I have a love hate relationship with the basin wrench.
It’s one of those odd tools that you don’t reach for often, but in the situations where you do need it, it is a life saver like no other tool.
It also only comes in one single size, as far as I can tell, and one single head style- the toothy spring loaded C- which is odd since it’s more of a concept than a specific tool- or at least it SHOULD be, but instead it is both concept and tool. One and one, and one of one.
This makes assembling an arsenal to do battle with physics in this particular way extremely limited. Some larger ones would be nice. Some longer ones, with longer handles. Maybe a different head style that can grab oversized nuts?

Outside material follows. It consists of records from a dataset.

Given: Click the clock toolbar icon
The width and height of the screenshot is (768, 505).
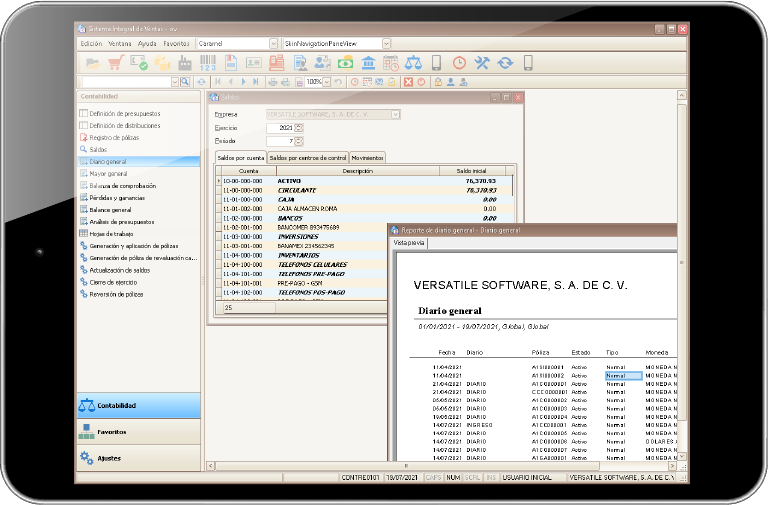Looking at the screenshot, I should 459,63.
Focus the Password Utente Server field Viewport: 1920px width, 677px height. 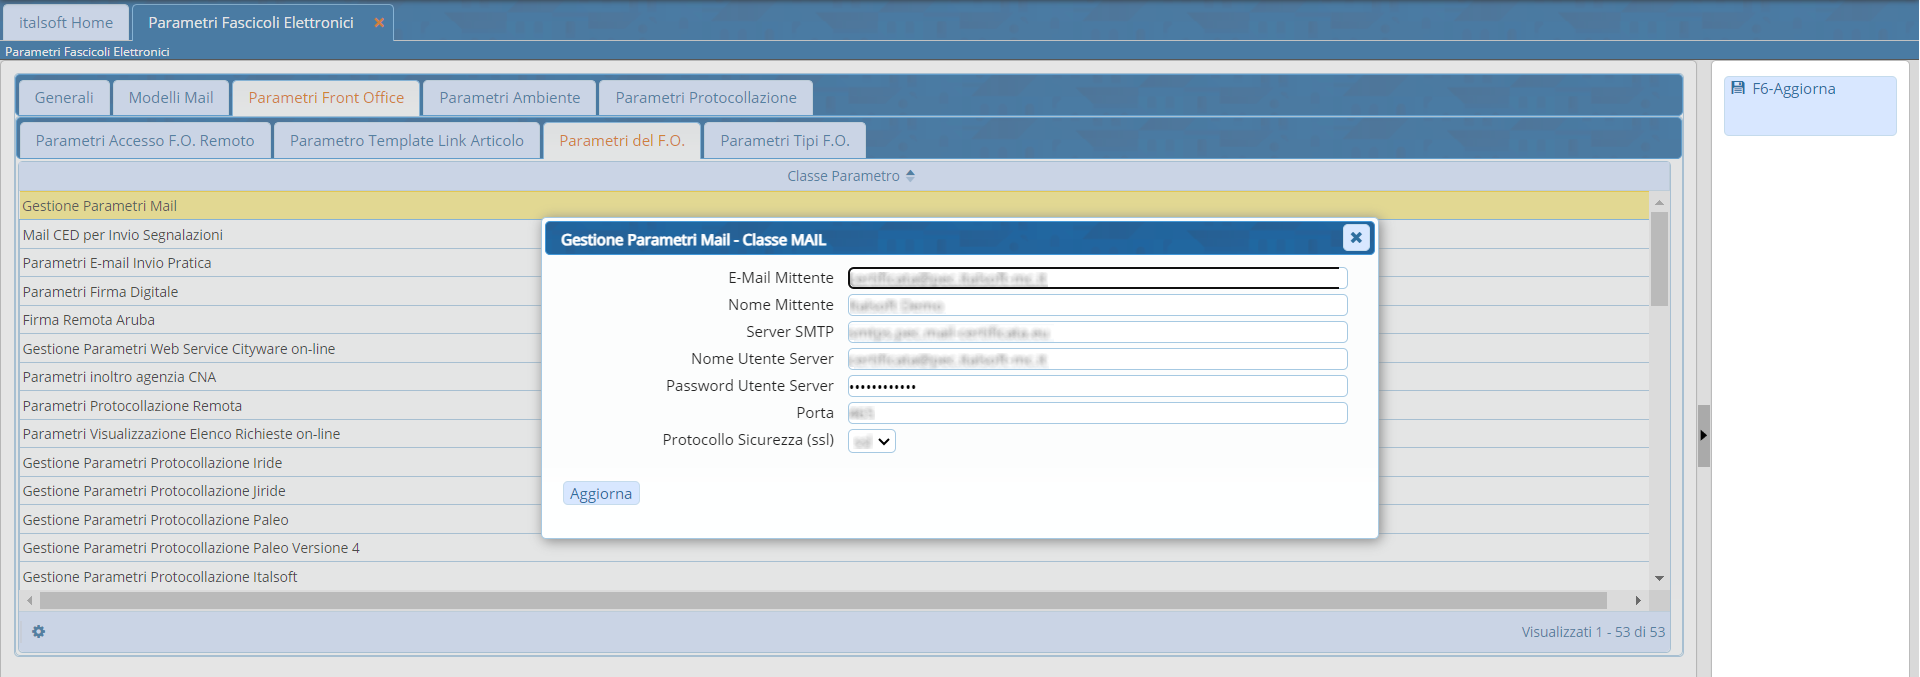(x=1096, y=386)
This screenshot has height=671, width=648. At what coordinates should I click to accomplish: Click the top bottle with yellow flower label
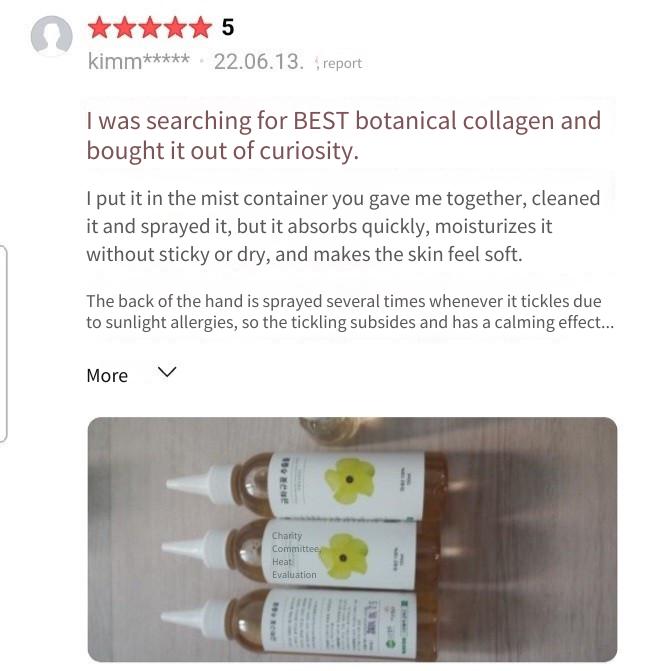click(x=304, y=485)
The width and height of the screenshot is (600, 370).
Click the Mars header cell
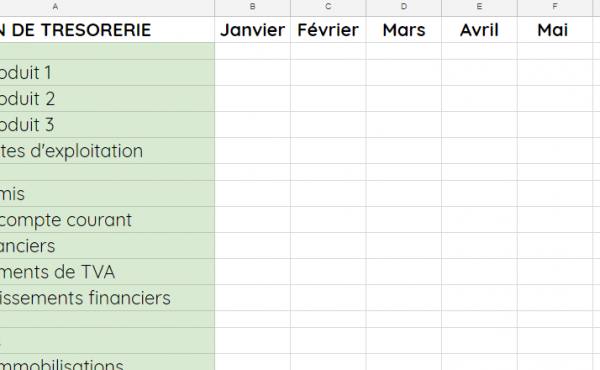[404, 29]
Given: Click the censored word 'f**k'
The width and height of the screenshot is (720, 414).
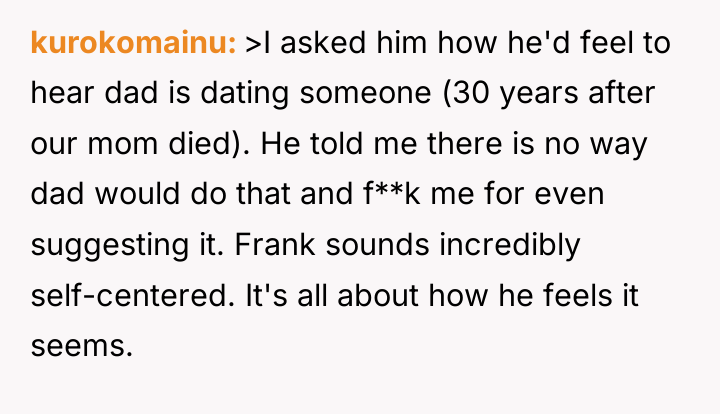Looking at the screenshot, I should (x=391, y=194).
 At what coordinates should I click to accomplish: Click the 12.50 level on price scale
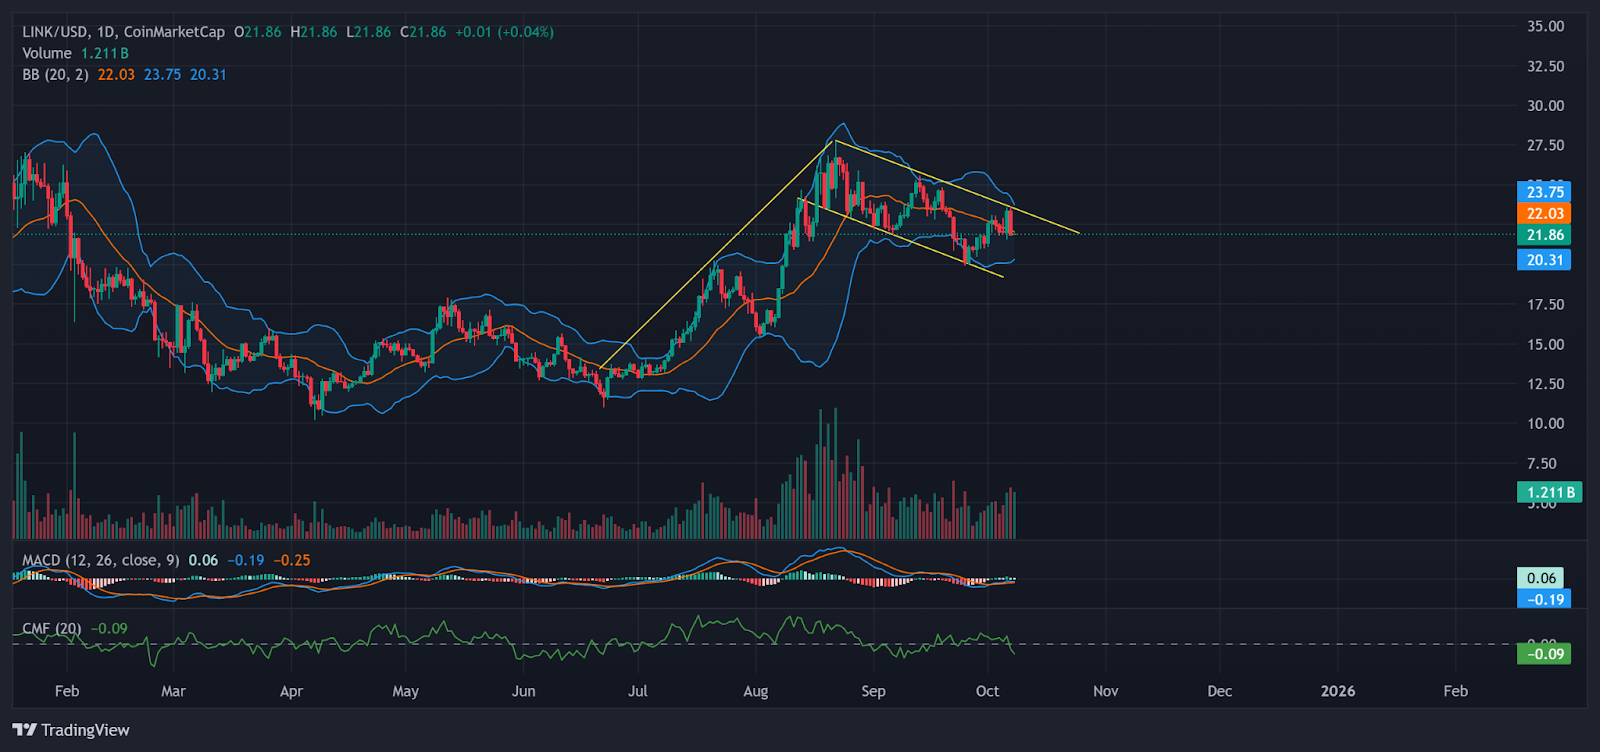[x=1545, y=384]
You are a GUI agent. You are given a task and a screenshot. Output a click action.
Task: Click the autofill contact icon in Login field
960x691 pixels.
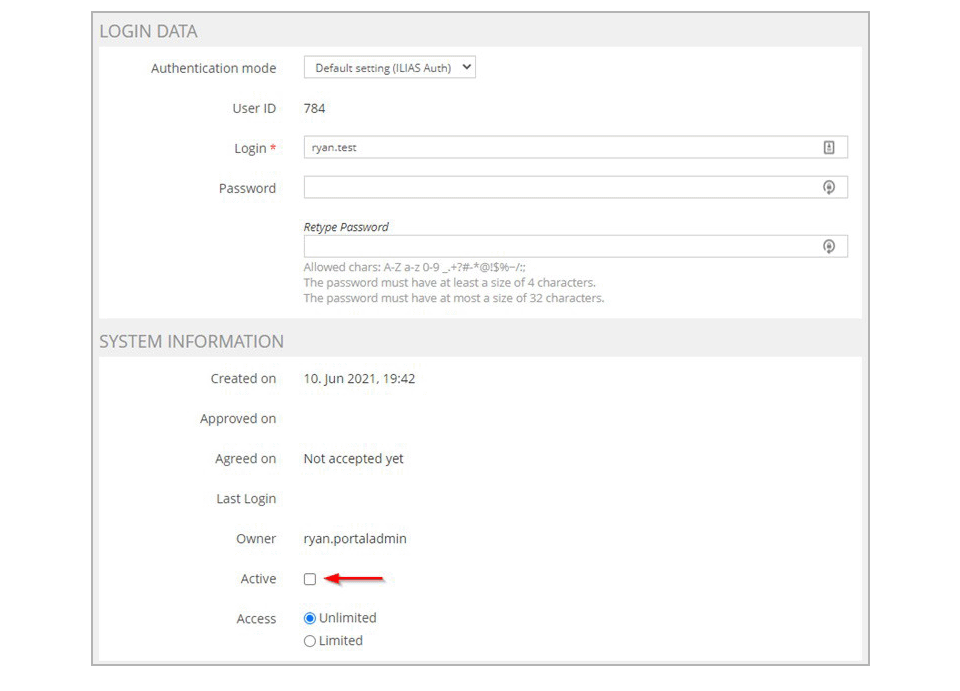[x=828, y=148]
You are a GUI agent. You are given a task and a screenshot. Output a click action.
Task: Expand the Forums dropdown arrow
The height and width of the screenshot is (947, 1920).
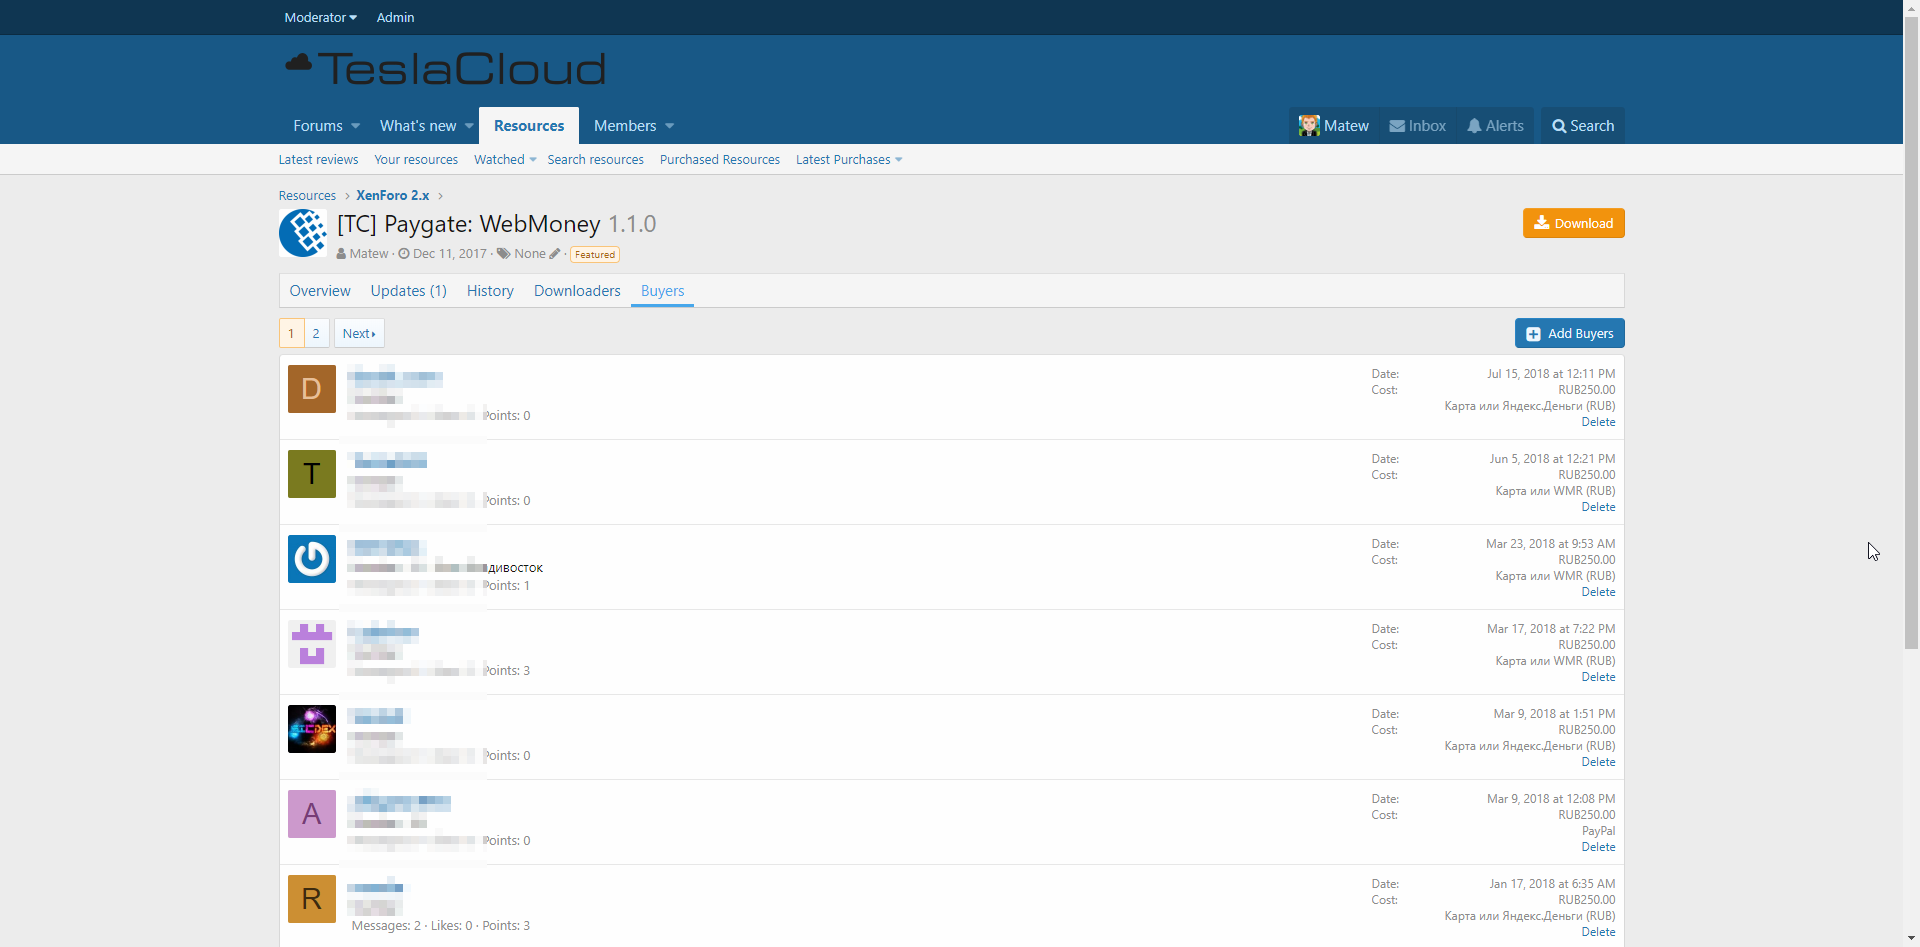[x=355, y=126]
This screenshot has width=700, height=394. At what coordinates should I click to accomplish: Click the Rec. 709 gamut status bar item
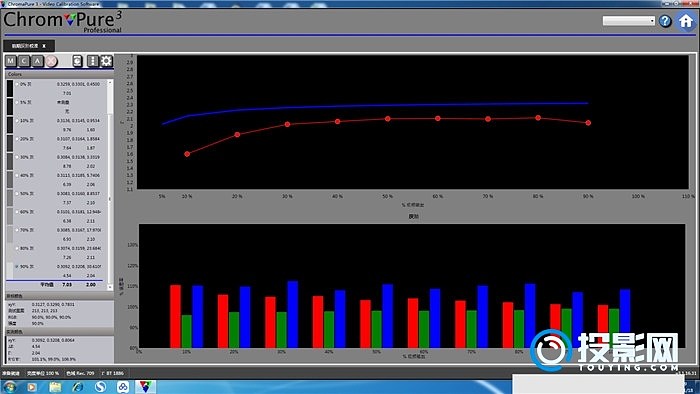click(x=80, y=373)
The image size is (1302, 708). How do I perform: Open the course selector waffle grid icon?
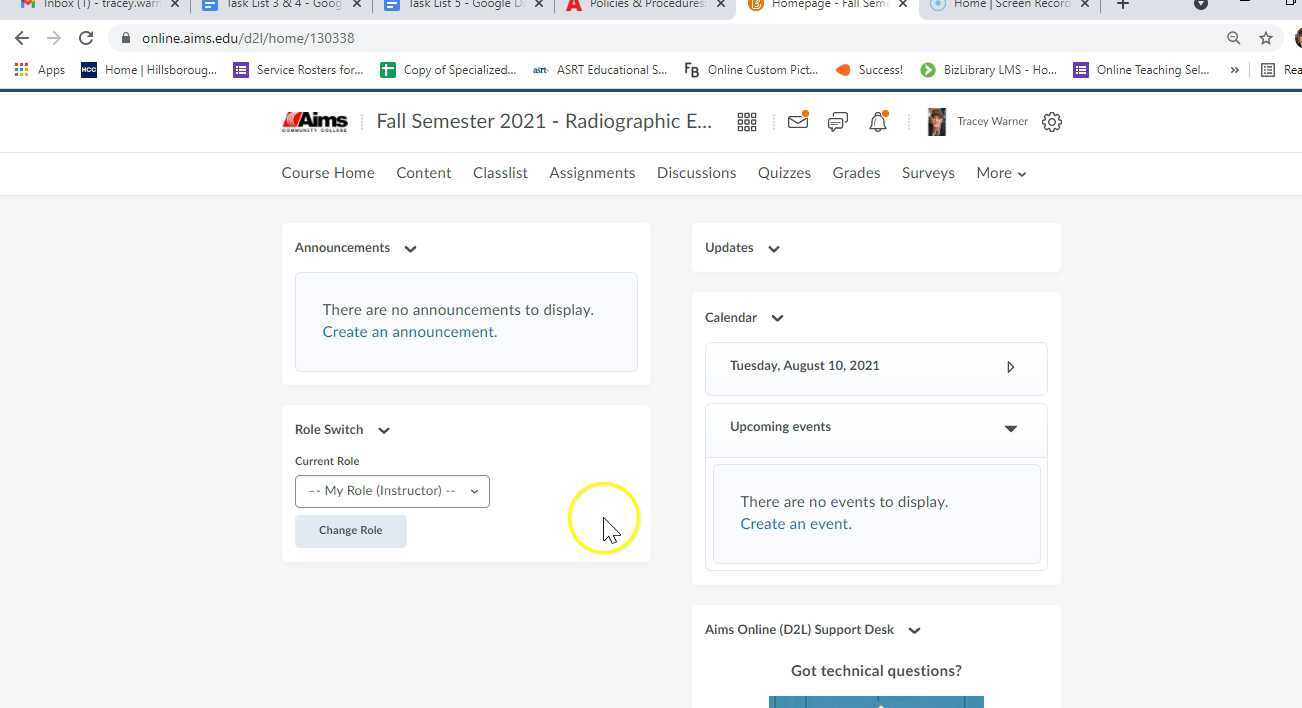click(x=746, y=121)
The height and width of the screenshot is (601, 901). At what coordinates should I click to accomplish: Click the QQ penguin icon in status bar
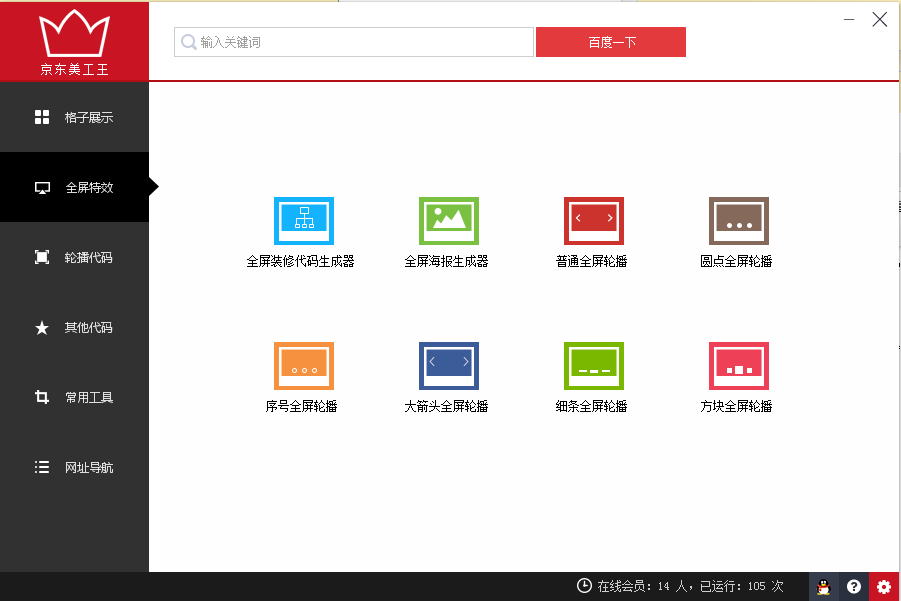823,587

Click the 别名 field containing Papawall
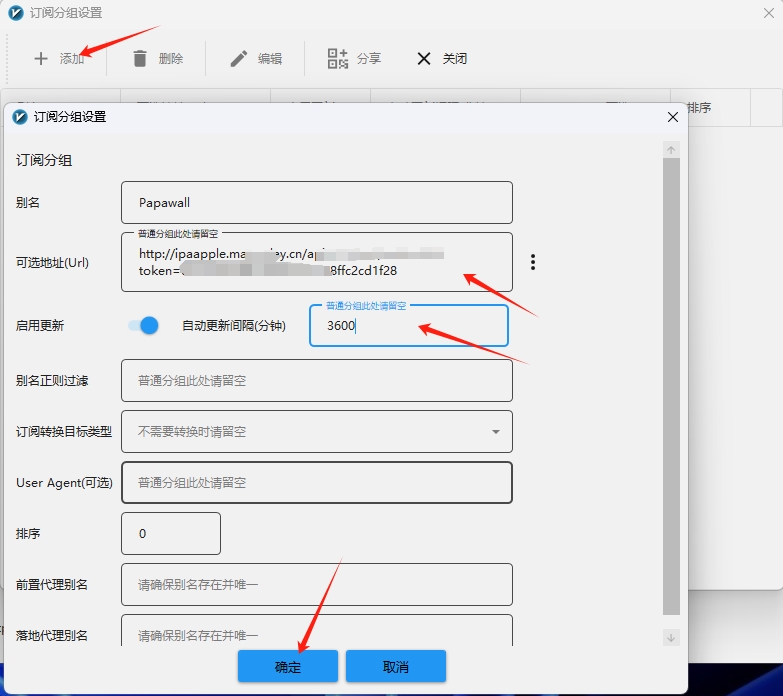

Or maybe a head style that can grab a nut with the use of only one hand. The current design requires two hands, or incredible vertical precision. If the wrench slips too far IN it slides off the nut and clamps closed- requiring you to fit your two fat hands back up there to pry it open against the spring and put it back on the nut. If it slips too far DOWN it also slides off the nut, also requiring both hands to get it back in position.
And if the nut is prehistoric and requires additional leverage, I have to:
1) Use two hands to position the teeth on the nut.
2) Hold it at a perfect even vertical height with one hand- not too high, not too low.
3) Apply torque against the nut to “grab” it, maintain this torque with muscle force.
4) Use my spare hand to add some kind of an extension to the handle if it’s stuck.
5) Position myself to best use the largest muscle groups to dilute the possibility of injury.
6) Apply maximum torque to break the nut lose, and rotate it maybe 1/5th of a rotation.
Then, try to stay on the nut and rotate it back to have another grab- since we are going to need to do this about 40 times to get it off- and if you think it’s hard holding a perfectly level vertical position, try holding a perfectly level vertical position while trying to reverse rotate 45 degrees?
It always falls off the nut immediately, and instead of just repeating step 6, we go back to 1 because of the way it’s designed.
Engineers: fix this.
Tool makers: invest in variety. Take my money. Please.